Depuis l’apparition de GPT d’OpenAI, des voix s’élèvent régulièrement pour dénoncer ce qu’ils considèrent comme « un vol de données », quand ce n’est pas une violation du droit d’auteur. On peut comprendre ces réactions quand on voit les IA génératives régurgiter des infos exclusives présentes sur votre site alors que vous avez consacré du temps et de l’argent pour récolter ces informations.
Sur le plan juridique, c’est un cas « gris ». Difficile de dire si c’est légal ou non.
Si un humain lit une info publiée sur un site web, et ressort l’information sans copier le texte, ou la structure d’une base de données, il peut parvenir à le faire sans violer de lois particulières.
Par contre, les LLM (les Large Language Models) font cela à une échelle telle que l’on peut se demander s’il n’y a pas violation de certains Droits Voisins. Les premiers procès ne tarderont pas à montrer dans quel sens va la jurisprudence. Sauf qu’il va falloir attendre des mois, voire des années, et peut-être une législation ad hoc pour y voir clair.
En attendant, certains se demandent si le mieux n’est pas d’interdire l’accès à vos contenus à ChatGPT.
Mais est-ce réellement possible ?
Bloquer le bot de Common Crawl : nécessaire, mais pas du tout suffisant
J’ai vu passer ces derniers jours une astuce largement partagée : bloquer CCbot via le robots.txt
CCbot, c’est le robot d’indexation du projet Common Crawl. Common Crawl est un consortium d’acteurs qui ont uni leurs efforts pour crawler une bonne partie du Word Wide Web, afin de créer un énorme corpus de pages web dans lequel vous pouvez piocher pour les utiliser dans vos projets d’analyse du web.
Pour bloquer ce bot, il suffit d’ajouter ceci dans votre robots.txt
user-agent: CCBot
Disallow: /
Chez Neper, nous avions utilisé ce corpus en 2021 pour produire un modèle BERT à nous à partir de pages francophones bien ciblées, et le fine tuner.
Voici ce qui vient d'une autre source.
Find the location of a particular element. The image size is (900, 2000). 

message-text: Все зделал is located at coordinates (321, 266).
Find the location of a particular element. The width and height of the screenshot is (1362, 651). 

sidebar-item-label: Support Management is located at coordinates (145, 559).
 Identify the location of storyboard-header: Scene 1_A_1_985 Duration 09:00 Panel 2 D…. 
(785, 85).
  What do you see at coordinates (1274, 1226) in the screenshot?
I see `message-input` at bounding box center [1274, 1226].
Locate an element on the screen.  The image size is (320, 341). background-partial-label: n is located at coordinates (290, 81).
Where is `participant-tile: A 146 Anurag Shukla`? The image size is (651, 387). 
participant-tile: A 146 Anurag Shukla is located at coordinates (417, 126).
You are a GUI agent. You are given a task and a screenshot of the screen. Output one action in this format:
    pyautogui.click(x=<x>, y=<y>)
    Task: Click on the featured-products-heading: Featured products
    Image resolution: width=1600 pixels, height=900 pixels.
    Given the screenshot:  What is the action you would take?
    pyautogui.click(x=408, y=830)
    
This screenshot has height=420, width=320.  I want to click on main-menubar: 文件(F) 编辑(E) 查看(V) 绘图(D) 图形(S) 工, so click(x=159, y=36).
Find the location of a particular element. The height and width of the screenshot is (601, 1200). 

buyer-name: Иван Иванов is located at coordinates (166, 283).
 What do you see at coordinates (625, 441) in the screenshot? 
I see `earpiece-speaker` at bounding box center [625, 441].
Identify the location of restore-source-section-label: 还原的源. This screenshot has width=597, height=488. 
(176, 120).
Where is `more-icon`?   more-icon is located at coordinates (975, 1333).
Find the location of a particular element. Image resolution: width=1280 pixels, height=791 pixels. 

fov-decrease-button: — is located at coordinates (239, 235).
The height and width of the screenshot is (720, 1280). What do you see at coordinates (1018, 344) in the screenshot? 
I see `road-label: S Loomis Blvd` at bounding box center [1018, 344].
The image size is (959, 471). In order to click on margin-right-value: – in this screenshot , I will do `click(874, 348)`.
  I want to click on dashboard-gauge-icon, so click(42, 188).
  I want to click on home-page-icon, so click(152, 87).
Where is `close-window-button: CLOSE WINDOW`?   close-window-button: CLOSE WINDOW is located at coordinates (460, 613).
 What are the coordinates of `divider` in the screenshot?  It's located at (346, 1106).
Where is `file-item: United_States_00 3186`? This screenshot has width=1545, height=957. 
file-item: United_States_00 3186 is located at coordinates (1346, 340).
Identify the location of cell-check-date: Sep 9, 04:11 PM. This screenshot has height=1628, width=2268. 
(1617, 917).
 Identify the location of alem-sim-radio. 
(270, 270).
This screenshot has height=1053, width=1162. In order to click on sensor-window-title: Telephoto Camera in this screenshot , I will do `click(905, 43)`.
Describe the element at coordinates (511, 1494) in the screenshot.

C’est pratique, et pas cher, car la licence permet d’accéder aux données gratuitement pour de la recherche.
Est-ce qu’OpenAI utilise le corpus CommonCrawl ? Oui.
Mais est-ce qu’Open AI n’utilise que ce corpus : pas du tout.
Ils utilisent de nombreux corpus différents, et ne communiquent pas sur tous.
On connait ce qui a été utilisé pour GPT3 (par contre pour GPT4 cela a été gardé secret à ma connaissance) :
- Wikipedia (bon, si vous n’êtes pas Wikipedia, tout va bien)
- Webtext2
- Books1 et Books2
CommonCrawl ne représente que 60% des contenus utilisés.
Donc bloquer CCbot est nécessaire si vous voulez « cacher » vos contenus aux IA génératives.
Mais est-ce que cela garantit qu’elles n’apparaîtront pas ? Non.
Bloquer le user agent de ChatGPT : Ok, mais est-ce vraiment malin ?
Deuxième astuce que je vois passer depuis qu’OpenAI a communiqué sur son plugin de browsing : bloquer le User-Agent ChatGPT.
Rappelons ici qu’il est effectivement possible (c’est en bêta test) depuis peu d’ajouter des plugins dans ChatGPT, plugins qui permettent d’interroger en temps réel des sources sur le web pour obtenir des réponses avec des données « fraiches ».
Et lorsque le plugin va chercher des données, il utilise un browser headless dont le User Agent est : ChatGPT.
Donc oui on peut bloquer ChatGPT à coup sûr dans ce cas d’utilisation :
user-agent: ChatGPT-User
Disallow: /
Mais est-ce réellement toujours malin ?
Car cela signifie que vous empêchez ChatGPT de rendre votre contenu visible dans un contexte où il montrera la source d’info. Bref un cas dans lequel il peut y avoir du trafic ou de la visibilité offerte par ChatGPT.
Donc réfléchissez bien à l’intérêt réel du blocage.
Ce que vous n’arriverez pas à bloquer, sauf à bloquer TOUS les bots
Bon, reste qu’aucune solution n’existe pour les autres corpus. Dans certains cas, les corpus sont constitués sans respecter le robots.txt, car rien ne les y oblige légalement. Et on ne sait pas exactement ce qui a été utilisé pour fabriquer la plupart des LLM.
Donc, impossible aujourd’hui d’empêcher les IA génératives d’aspirer votre contenu (ce qu’elles ont déjà probablement fait depuis des mois).
La seule solution relativement efficace serait de bloquer le crawl de tous les robots avec des solutions comme Datadome ou ses concurrents. Mais ces solutions ont un prix.
Et, mal paramétrées, ces solutions bloqueront aussi les bots utiles…
Donc attention à ne pas céder à la manie de bloquer CCbot ou le bot ChatGPT : cela ne résout rien, et cela peut engendrer des effets de bord non désirés.